Protecting privacy through a responsible decryption policy.

AuthorUngberg, Andrew J.

TABLE OF CONTENTS I. INTRODUCTION II. ENCRYPTION III. DOCUMENT PROTECTION AND THE ACT OF PRODUCTION DOCTRINE A. The Doctrine Today B. Encryption Does Not Fit Neatly into the Act of Production Doctrine C. The Future of Encryption Analyzed Under Document Production: Government "Hover" Orders IV. FINDING THE FIFTH AMENDMENT BALANCE A. Balancing the Purposes and Practical Realities of the Fifth Amendment Privilege B. A Responsible Decryption Policy V. CONCLUSION I. INTRODUCTION

In late December 2006, Sebastien Boucher crossed into Vermont from Canada. (1) At the border, customs officials inspected Boucher's car and found a laptop in the back seat. (2) A customs agent accessed the computer without entering a password and initiated a search for media files; the query returned tens of thousands of images. (3) Later, a special agent continuing the investigation found "thousands of images of adult pornography and animation depicting adult and child pornography." (4)

At this point, Boucher was detained, read his Miranda rights, and questioned by the agents. (5) At their request, Boucher showed the investigators where his downloaded files were located on the laptop. (6) The agents did not see Boucher enter any password in order to access the files, which were maintained on a hard drive designated as drive. (7) After the agents found several pornographic images and videos of children, they seized the laptop and arrested Boucher. (8)

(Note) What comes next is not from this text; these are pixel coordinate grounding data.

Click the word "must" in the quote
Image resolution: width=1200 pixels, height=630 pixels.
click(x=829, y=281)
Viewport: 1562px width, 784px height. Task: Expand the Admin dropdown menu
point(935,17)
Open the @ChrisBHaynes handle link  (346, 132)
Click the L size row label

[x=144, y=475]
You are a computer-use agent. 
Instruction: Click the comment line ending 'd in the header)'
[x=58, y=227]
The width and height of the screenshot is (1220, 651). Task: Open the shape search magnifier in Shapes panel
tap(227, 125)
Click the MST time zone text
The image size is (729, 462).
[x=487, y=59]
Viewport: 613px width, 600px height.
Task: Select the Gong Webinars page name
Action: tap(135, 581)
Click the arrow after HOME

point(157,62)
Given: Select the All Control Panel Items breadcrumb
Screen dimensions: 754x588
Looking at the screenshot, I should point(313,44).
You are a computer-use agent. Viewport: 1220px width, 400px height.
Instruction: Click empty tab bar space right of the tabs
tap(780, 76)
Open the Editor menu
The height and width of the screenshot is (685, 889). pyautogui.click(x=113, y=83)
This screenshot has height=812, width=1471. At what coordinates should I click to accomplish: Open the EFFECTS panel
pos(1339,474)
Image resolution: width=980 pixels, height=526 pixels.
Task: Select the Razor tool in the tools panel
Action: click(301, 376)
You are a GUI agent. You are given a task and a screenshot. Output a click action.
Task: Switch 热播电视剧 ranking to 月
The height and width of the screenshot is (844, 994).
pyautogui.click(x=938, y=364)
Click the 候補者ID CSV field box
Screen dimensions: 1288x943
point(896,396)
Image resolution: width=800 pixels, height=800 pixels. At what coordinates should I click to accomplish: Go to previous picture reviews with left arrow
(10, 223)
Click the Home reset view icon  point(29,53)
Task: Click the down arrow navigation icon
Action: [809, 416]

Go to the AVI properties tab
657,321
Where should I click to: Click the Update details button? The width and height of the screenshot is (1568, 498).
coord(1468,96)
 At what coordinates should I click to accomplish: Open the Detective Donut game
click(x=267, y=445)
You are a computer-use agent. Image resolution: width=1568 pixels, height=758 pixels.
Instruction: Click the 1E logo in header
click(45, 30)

Several days later, officers accessed the laptop and created a mirror image of the hard drive, yet they were unable to access drive Z because it was protected by an encryption algorithm. (9) An agent versed in computer forensics examined the drive and later testified that it would be virtually impossible to access the files, (10) as it would take years to unlock the drive without a password. (11) The grand jury subpoenaed Boucher, demanding that he "provide all documents, whether in electronic or paper form, reflecting any passwords used or associated with the [computer in question]." (12)

Boucher resisted the subpoena, stating that it violated his Fifth Amendment right against self-incrimination. (13) Initially, Magistrate Judge Niedermeier found that forcing Boucher to disclose the password would effectively compel him to testify against himself (14) and quashed the subpoena. (15) Although Chief Judge Sessions later overturned that decision, (16) the original order would have left law enforcement agents unable to catalogue or present as evidence the illegal pornography they knew Boucher possessed. (17)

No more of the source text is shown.